H264 représente l'aboutissement des travaux de normalisation. Astucieusement, il spécifie en détail (539 pages pour MPEG-4 Visual ou Part. 2 (1999) et 250 pages pour H264 ou Part. 10 (2003) comment un décodeur de vidéo doit fonctionner mais ne donne pas d'indication quand à la réalisation d'un encodeur.

Ainsi l'objectif du standard est bien d'établir une compatibilité de fonctionnement entre les algorithmes de compression/décompression (CODECS) de vidéo de différents constructeurs et de différentes machines.

Les tests d'interopérabilité entre CODECS (échanges de fichiers entre développeurs de codecs différents) sont considérés comme une façon appropriée de tester et d'identifier une grande variété de problèmes potentiels. Il est à noter que des organismes industriels comme ISMA (Internet Streaming Alliance) et M4IF (MPEG-4 Industry Forum) promeuvent activement les tests d'interopérabilité. Depuis 2008 se sont cependant développés sur ce plan des groupes industriels de normalisation spécialisés indépendant des groupes de normalisation initiaux[1].

Qualités essentielles à rechercher dans un codec


L'organisation indépendante MPEG Industry Forum propose aux développeurs les outils nécessaires pour construire leurs codecs et gère les licences liées aux différents brevets qui jalonnent le développement du MPEG-4.

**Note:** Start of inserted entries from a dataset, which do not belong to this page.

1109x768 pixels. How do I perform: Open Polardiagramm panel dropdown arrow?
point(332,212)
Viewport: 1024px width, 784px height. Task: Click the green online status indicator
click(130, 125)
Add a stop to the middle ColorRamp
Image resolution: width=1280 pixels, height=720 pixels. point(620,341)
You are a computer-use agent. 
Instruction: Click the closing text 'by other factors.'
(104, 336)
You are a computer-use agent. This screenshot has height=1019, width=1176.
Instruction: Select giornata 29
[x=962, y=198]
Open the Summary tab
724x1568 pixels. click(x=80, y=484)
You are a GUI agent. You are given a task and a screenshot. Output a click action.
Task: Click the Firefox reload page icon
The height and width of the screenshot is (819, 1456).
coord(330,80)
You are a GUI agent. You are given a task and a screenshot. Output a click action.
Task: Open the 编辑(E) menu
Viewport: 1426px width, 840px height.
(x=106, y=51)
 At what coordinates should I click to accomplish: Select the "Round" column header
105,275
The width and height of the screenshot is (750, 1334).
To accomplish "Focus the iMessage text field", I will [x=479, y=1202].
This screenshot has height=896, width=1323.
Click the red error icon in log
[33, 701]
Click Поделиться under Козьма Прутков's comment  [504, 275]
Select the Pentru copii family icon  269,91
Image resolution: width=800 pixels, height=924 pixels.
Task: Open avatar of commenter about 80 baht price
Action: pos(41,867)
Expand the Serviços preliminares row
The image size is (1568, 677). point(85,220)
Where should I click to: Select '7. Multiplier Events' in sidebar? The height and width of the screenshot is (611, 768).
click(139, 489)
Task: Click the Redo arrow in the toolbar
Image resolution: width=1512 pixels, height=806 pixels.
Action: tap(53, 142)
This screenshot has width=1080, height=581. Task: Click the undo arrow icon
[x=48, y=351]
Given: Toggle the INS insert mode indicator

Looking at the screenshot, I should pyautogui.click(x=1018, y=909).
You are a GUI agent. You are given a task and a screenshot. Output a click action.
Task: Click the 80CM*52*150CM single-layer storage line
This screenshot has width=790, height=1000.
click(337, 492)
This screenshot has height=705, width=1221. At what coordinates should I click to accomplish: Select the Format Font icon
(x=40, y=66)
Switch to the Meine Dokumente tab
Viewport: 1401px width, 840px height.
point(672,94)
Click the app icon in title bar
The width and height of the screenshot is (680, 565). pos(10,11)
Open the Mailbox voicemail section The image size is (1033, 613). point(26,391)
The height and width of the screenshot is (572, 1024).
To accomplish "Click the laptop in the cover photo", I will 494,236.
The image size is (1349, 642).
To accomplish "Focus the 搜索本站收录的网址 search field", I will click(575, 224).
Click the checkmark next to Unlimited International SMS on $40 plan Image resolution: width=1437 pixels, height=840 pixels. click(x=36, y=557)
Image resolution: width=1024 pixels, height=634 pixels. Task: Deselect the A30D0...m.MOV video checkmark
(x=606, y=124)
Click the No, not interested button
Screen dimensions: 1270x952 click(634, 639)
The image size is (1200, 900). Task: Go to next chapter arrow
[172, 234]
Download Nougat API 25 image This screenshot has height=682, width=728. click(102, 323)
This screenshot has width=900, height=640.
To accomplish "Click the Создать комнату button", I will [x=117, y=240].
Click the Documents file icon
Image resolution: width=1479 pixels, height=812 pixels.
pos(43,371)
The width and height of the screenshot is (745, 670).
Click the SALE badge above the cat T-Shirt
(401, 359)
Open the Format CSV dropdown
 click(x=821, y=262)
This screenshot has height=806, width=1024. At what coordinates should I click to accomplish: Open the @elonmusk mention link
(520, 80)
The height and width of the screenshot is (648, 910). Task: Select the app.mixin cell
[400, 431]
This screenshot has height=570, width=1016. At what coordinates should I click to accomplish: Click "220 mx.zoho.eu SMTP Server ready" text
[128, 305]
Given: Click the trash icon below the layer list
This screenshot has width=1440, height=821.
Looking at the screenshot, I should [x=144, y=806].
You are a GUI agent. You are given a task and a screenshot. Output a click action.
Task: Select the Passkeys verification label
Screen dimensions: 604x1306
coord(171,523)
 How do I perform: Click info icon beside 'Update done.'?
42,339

Les constructeurs d'équipement et éditeurs de logiciels compatibles avec le standard MPEG-4 sont répertoriés sur le site de MPEGIF.

Cependant, si tous à priori respectent les contraintes d'interopérabilité, chaque codec se distingue par ses critères de performance propres. En vidéosurveillance, les trois critères fondamentaux à surveiller sont la qualité d'image, la latence de compression et la bande passante consommée sur le réseau.

Il faut minimiser le débit sur le réseau pour optimiser la capacité d'extension du système et minimiser les coûts de stockage et de transport.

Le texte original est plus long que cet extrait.